Write out the records again, exactly. Nothing may be dropped.

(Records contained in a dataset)
=== Begin Enclosure ===
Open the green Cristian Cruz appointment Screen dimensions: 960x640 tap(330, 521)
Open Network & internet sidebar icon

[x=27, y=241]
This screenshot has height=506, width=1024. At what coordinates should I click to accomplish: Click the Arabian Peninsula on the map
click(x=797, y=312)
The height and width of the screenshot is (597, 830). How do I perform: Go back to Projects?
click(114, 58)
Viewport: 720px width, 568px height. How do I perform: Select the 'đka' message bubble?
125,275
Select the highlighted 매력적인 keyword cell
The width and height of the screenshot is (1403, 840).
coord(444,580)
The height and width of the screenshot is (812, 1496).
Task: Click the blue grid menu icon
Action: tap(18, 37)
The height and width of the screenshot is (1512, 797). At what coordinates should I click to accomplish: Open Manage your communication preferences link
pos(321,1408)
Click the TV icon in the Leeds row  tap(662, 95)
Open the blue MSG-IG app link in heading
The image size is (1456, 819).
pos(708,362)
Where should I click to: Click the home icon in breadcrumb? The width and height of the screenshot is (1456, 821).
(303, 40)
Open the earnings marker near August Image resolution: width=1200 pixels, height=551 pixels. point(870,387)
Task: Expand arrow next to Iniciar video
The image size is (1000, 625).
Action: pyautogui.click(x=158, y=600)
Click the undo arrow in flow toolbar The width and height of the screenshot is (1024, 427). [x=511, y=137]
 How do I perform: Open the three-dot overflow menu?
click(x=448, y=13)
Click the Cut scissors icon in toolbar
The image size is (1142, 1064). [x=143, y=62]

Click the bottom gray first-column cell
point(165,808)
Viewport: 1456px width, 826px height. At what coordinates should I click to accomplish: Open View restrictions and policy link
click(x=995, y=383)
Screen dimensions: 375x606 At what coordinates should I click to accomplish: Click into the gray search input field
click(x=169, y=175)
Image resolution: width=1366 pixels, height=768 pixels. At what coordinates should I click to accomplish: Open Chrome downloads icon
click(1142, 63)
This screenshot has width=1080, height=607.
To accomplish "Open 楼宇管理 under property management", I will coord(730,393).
=== End Enclosure ===
▶ [Response to this exercise]:
Open the green Cristian Cruz appointment Screen dimensions: 960x640 tap(330, 521)
Open Network & internet sidebar icon

[x=27, y=241]
This screenshot has height=506, width=1024. At what coordinates should I click to accomplish: Click the Arabian Peninsula on the map
click(x=797, y=312)
The height and width of the screenshot is (597, 830). How do I perform: Go back to Projects?
click(114, 58)
Viewport: 720px width, 568px height. How do I perform: Select the 'đka' message bubble?
125,275
Select the highlighted 매력적인 keyword cell
The width and height of the screenshot is (1403, 840).
coord(444,580)
The height and width of the screenshot is (812, 1496).
Task: Click the blue grid menu icon
Action: tap(18, 37)
The height and width of the screenshot is (1512, 797). At what coordinates should I click to accomplish: Open Manage your communication preferences link
pos(321,1408)
Click the TV icon in the Leeds row  tap(662, 95)
Open the blue MSG-IG app link in heading
The image size is (1456, 819).
pos(708,362)
Where should I click to: Click the home icon in breadcrumb? The width and height of the screenshot is (1456, 821).
(303, 40)
Open the earnings marker near August Image resolution: width=1200 pixels, height=551 pixels. point(870,387)
Task: Expand arrow next to Iniciar video
The image size is (1000, 625).
Action: pyautogui.click(x=158, y=600)
Click the undo arrow in flow toolbar The width and height of the screenshot is (1024, 427). [x=511, y=137]
 How do I perform: Open the three-dot overflow menu?
click(x=448, y=13)
Click the Cut scissors icon in toolbar
The image size is (1142, 1064). [x=143, y=62]

Click the bottom gray first-column cell
point(165,808)
Viewport: 1456px width, 826px height. At what coordinates should I click to accomplish: Open View restrictions and policy link
click(x=995, y=383)
Screen dimensions: 375x606 At what coordinates should I click to accomplish: Click into the gray search input field
click(x=169, y=175)
Image resolution: width=1366 pixels, height=768 pixels. At what coordinates should I click to accomplish: Open Chrome downloads icon
click(1142, 63)
This screenshot has width=1080, height=607.
To accomplish "Open 楼宇管理 under property management", I will coord(730,393).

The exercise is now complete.